UXarray#

UXarray is a Python package that was created to support scalable data analysis and visualization functionality on high-resolution unstructured grids. It is built around the UGRID conventions and provides Xarray-styled functionality for working directly with unstructured grids.

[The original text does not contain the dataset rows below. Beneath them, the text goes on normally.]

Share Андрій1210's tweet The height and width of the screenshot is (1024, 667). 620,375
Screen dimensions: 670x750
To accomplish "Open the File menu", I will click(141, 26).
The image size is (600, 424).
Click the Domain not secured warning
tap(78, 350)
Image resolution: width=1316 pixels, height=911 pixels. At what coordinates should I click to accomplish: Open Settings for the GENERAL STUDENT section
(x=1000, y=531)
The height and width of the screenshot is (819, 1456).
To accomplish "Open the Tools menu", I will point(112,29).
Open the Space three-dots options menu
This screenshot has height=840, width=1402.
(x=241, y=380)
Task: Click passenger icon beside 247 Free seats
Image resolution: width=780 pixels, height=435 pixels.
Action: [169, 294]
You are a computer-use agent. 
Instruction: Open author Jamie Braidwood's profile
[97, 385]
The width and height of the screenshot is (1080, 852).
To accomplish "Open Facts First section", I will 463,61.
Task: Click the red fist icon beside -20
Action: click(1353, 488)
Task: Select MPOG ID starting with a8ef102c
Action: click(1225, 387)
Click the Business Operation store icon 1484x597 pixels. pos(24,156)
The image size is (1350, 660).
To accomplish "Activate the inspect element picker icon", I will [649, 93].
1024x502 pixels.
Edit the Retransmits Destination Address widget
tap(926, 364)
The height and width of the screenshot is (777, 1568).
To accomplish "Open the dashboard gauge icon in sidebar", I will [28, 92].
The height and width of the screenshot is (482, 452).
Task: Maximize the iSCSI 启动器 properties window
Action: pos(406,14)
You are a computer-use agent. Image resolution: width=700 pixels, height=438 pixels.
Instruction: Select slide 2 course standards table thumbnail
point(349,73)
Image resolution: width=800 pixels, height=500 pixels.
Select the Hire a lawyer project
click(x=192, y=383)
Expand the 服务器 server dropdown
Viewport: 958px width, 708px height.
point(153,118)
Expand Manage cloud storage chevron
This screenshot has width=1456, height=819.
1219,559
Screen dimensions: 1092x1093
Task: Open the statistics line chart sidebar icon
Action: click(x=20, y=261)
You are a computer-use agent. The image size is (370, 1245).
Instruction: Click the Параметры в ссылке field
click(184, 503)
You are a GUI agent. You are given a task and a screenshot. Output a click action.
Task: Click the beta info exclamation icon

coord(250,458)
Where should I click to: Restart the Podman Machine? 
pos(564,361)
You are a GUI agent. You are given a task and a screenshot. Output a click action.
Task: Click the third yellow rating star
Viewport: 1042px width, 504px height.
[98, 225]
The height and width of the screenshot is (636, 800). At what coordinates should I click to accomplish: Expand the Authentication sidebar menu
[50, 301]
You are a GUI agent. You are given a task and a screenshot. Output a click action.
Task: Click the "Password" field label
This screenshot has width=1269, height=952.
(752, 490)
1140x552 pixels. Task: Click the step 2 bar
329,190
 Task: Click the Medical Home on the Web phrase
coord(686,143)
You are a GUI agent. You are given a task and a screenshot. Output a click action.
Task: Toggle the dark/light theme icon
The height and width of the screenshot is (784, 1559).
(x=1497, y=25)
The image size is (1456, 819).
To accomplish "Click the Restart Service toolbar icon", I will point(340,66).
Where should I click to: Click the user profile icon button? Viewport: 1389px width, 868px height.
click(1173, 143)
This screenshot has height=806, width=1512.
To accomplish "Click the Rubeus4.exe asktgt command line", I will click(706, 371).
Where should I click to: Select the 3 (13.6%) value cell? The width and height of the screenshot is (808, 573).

UXarray is the product of a collaborative effort between Project Raijin, funded by an NSF EarthCube award between NSF NCAR and The Pennsylvania State University, and the SEATS project, funded by DOE.

Learning Goals#

With this notebook, we aim to:

  1. Clarify why UXarray can be useful

  2. Provide self-learning resources about UXarray

  3. How to access UXarray?

  4. Give you a sense of how simple I/O and visualization with UXarray can be


1. Why UXarray?#

UXarray can simplify your workflows with unstructured grids because it:

  • Enables significant data analysis and visualization functionality to be executed directly on unstructured grids

  • Adheres to the UGRID specifications for compatibility across a variety of mesh formats

  • Provides a single interface for supporting a variety of unstructured grid formats including UGRID, MPAS, SCRIP, and Exodus

  • Inherits from Xarray, providing simplified data using familiar (Xarray-like) data structures and operations

  • Brings standardization to unstructured mesh support for climate data analysis and visualization

  • Builds on optimized data structures and algorithms for handling large and complex unstructured datasets

  • Supports enhanced interoperability and community collaboration


2. UXarray Resources#

The following are some UXarray resources that you can leverage to further learn about UXarray, get started with it, see demonstrations of its analysis and visualization capabilities, and learn how to contribute to it:

UXarray Documentation Website#

The UXarray documentation website is the to-go place for you to access fundamental information about the tool such as:

UXArray’s Project Pythia Cookbook#

This cookbook is a comprehensive showcase of workflows & techniques for visualizing Unstructured Grids using UXarray with its several notebooks.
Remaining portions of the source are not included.